The tobacco industry has faced a steep decline in the past two decades, but the world's top tobacco companies still offer some of the highest dividends among large-cap stocks. The big three of the industry – Philip Morris International (PM 1.88%), Altria (MO 1.07%), and British American Tobacco (BAT) (BTI 1.64%) – have an average annualized dividend yield of 7.75%. That's head and shoulders above the 1.4% average of S&P 500 listed stocks and it even tops the nearly 4.5% yield of the 10-year Treasury note.
However, income investors should be aware of some key issues before investing in these high-yield stocks. One of them is the significant difference in the share price performance of the big three in the past five years. Philip Morris stock has outperformed its peers by leading the transition to a smoke-free world and offering less harmful alternatives. Altria and BAT, on the other hand, have seen their shares stagnate despite their high yields.

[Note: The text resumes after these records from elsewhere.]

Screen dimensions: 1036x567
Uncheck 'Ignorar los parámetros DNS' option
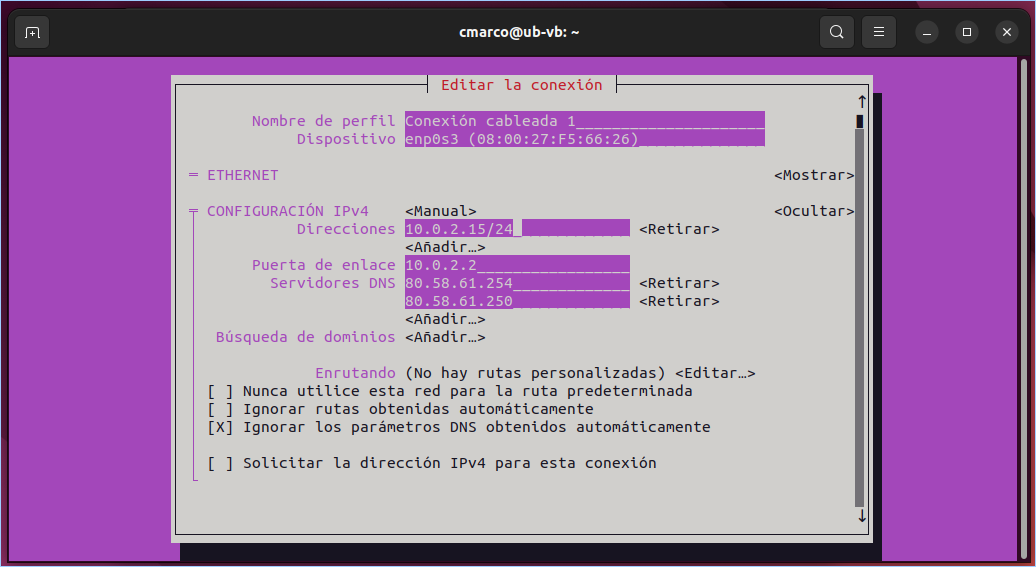coord(220,427)
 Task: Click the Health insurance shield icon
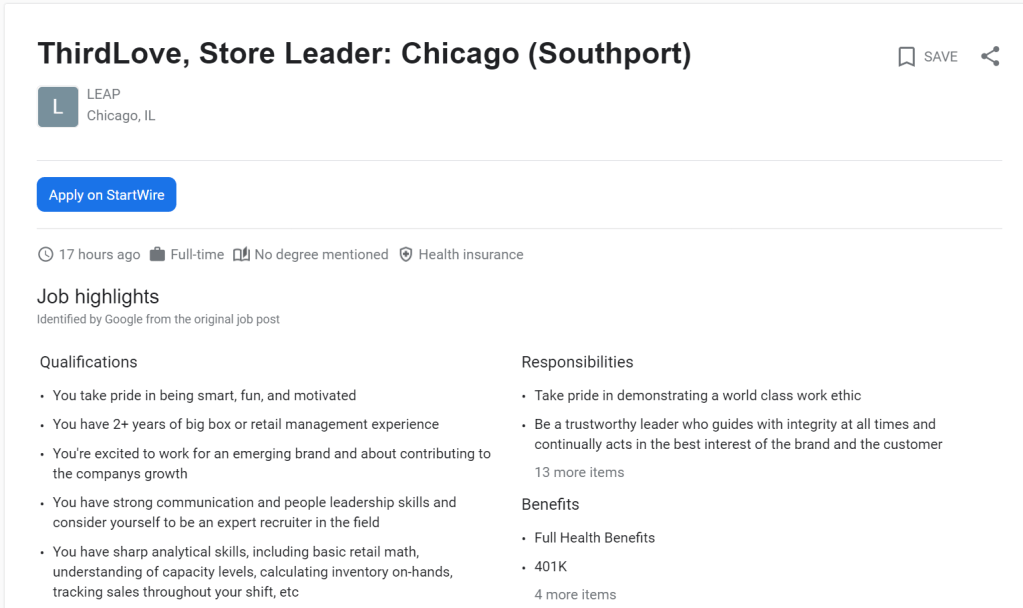(405, 255)
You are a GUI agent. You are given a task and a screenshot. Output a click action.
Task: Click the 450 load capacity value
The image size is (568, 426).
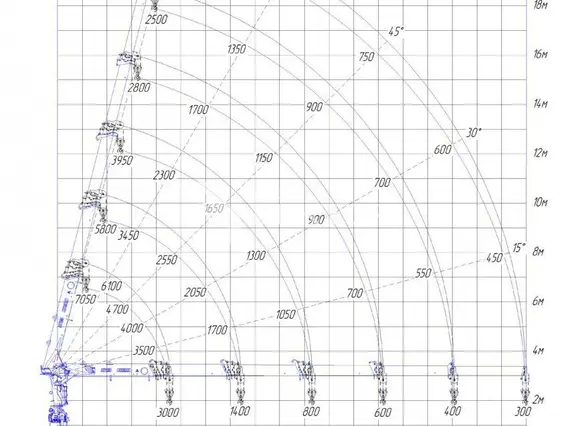[494, 258]
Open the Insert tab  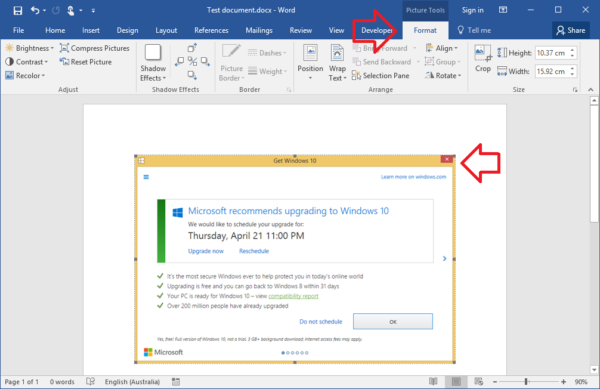(x=91, y=30)
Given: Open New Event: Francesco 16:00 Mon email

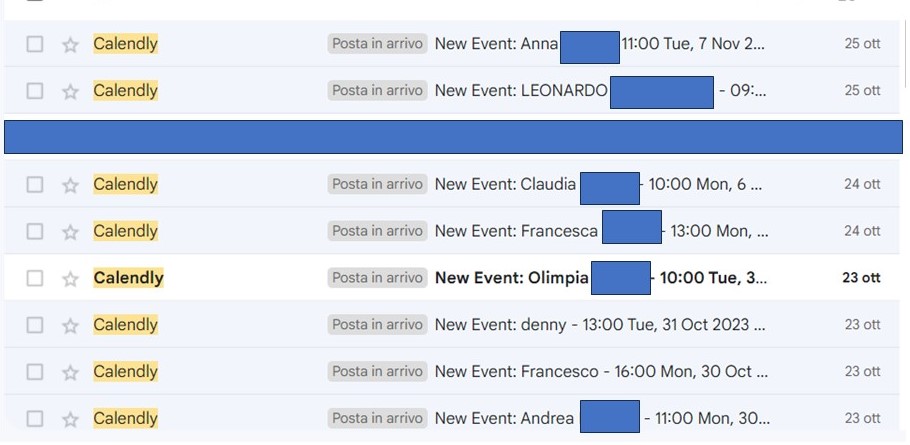Looking at the screenshot, I should pyautogui.click(x=600, y=372).
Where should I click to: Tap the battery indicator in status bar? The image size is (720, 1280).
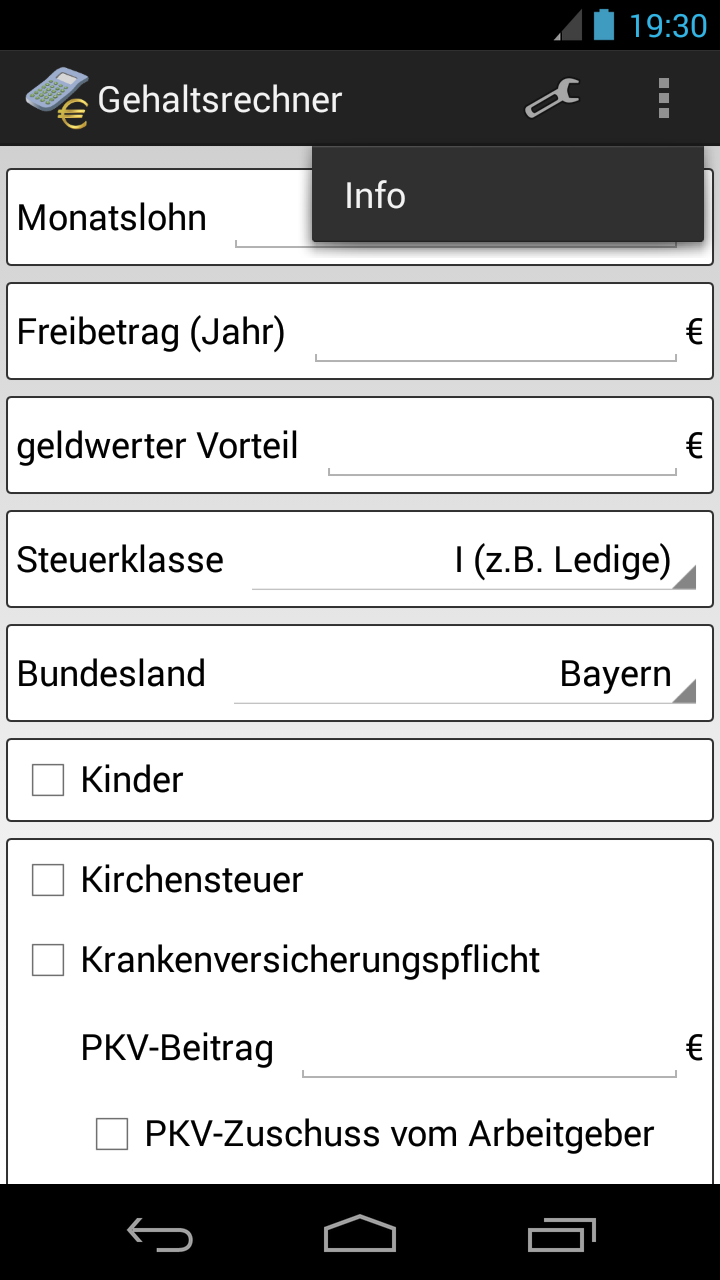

This lackluster performance has made both Altria and BAT exceptionally cheap. BAT stock, in particular, has one of the most attractive valuations in the industry, with its shares trading at only 6.9 times projected earnings. This is an exceedingly low valuation for a blue chip stock that pays an impressive 8.42% dividend yield at current levels.
Is this ultra-high-yield dividend stock a safe bet for income investors? Let's take a closer look to find out.
Business overview, dividend sustainability, and outlook
BAT is one of the largest tobacco companies in the world, with a portfolio of popular brands such as Camel, Kent, Newport, and Lucky Strike. However, as the demand for traditional cigarettes declines in many markets over health concerns and regulations, BAT is investing heavily in its "new categories" segment, which includes products such as vapor products, heated tobacco, and oral nicotine.
In its most recent fiscal report, BAT reported a robust 26.6% growth in new categories revenue compared to the same period last year. The company expects this segment to contribute to its long-term earnings growth and to offset the decline in combustible tobacco sales. Analysts also forecast that BAT will achieve low single-digit growth in both earnings and revenue over the next two years.
However, there are some important challenges and risks associated with this strategic shift. Chief among them, these next-generation nicotine products tend to have lower margins and higher competition than traditional cigarettes, which means that BAT will likely have to invest more in marketing and innovation to maintain its market share and profitability.
Additionally, the regulatory environment for these products is still uncertain and evolving, which could pose potential hurdles or opportunities for BAT depending on the outcome. In other words, these tobacco alternatives may not prove to be a panacea for what ails the industry. Time will tell.
On a positive note, BAT's payout ratio stands at a reasonable 43%. The company, in turn, should be able to comfortably afford to continue to pay one of the highest dividends in the space for the foreseeable future -- even if margin compression eventually becomes an issue.
Verdict
BAT offers a tempting dividend yield that seems secure, despite the industry's persistent decline and strategic shift to less harmful products. That being said, the company's stock doesn't exactly leap off the page as a top buy. BAT's bargain basement valuation reflects the serious challenges in its core business and the fierce competition in key new product categories like heated tobacco. In short, this high-yield dividend stock could very well continue to underperform peers like Philip Morris, as well as the broader markets in the years ahead.